━━━ Records for the exercise

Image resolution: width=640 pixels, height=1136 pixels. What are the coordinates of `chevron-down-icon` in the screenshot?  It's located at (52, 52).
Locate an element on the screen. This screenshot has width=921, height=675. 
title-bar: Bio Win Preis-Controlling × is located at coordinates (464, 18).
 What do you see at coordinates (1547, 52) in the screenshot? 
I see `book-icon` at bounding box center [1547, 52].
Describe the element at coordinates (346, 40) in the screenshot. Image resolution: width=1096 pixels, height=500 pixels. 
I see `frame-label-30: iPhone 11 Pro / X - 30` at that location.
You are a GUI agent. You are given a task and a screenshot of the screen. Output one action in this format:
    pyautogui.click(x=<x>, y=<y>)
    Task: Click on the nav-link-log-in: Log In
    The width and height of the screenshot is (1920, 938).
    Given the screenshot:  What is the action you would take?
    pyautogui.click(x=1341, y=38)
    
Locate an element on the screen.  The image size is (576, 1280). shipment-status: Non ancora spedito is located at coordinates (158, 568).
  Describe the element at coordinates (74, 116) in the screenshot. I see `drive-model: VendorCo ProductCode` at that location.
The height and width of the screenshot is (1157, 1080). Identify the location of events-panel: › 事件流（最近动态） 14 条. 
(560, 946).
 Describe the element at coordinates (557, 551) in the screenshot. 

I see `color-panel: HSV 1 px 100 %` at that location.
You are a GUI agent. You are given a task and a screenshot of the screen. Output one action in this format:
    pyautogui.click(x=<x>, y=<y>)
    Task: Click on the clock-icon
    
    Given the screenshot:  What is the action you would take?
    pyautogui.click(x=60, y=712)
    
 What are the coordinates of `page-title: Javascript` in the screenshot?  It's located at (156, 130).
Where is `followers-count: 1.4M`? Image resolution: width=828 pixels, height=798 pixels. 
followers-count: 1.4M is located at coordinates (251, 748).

━━━━━━

• Assigned task:
Rewrite all the rows above with each "pixels" replaced by "points". Leave everything else unchanged.

• Exercise answer:
Image resolution: width=640 points, height=1136 points. What are the coordinates of `chevron-down-icon` in the screenshot?  It's located at (52, 52).
Locate an element on the screen. This screenshot has width=921, height=675. 
title-bar: Bio Win Preis-Controlling × is located at coordinates (464, 18).
 What do you see at coordinates (1547, 52) in the screenshot? 
I see `book-icon` at bounding box center [1547, 52].
Describe the element at coordinates (346, 40) in the screenshot. Image resolution: width=1096 points, height=500 points. 
I see `frame-label-30: iPhone 11 Pro / X - 30` at that location.
You are a GUI agent. You are given a task and a screenshot of the screen. Output one action in this format:
    pyautogui.click(x=<x>, y=<y>)
    Task: Click on the nav-link-log-in: Log In
    The width and height of the screenshot is (1920, 938).
    Given the screenshot:  What is the action you would take?
    pyautogui.click(x=1341, y=38)
    
Locate an element on the screen.  The image size is (576, 1280). shipment-status: Non ancora spedito is located at coordinates (158, 568).
  Describe the element at coordinates (74, 116) in the screenshot. I see `drive-model: VendorCo ProductCode` at that location.
The height and width of the screenshot is (1157, 1080). Identify the location of events-panel: › 事件流（最近动态） 14 条. 
(560, 946).
 Describe the element at coordinates (557, 551) in the screenshot. 

I see `color-panel: HSV 1 px 100 %` at that location.
You are a GUI agent. You are given a task and a screenshot of the screen. Output one action in this format:
    pyautogui.click(x=<x>, y=<y>)
    Task: Click on the clock-icon
    
    Given the screenshot:  What is the action you would take?
    pyautogui.click(x=60, y=712)
    
 What are the coordinates of `page-title: Javascript` in the screenshot?  It's located at (156, 130).
Where is `followers-count: 1.4M`? Image resolution: width=828 points, height=798 points. 
followers-count: 1.4M is located at coordinates (251, 748).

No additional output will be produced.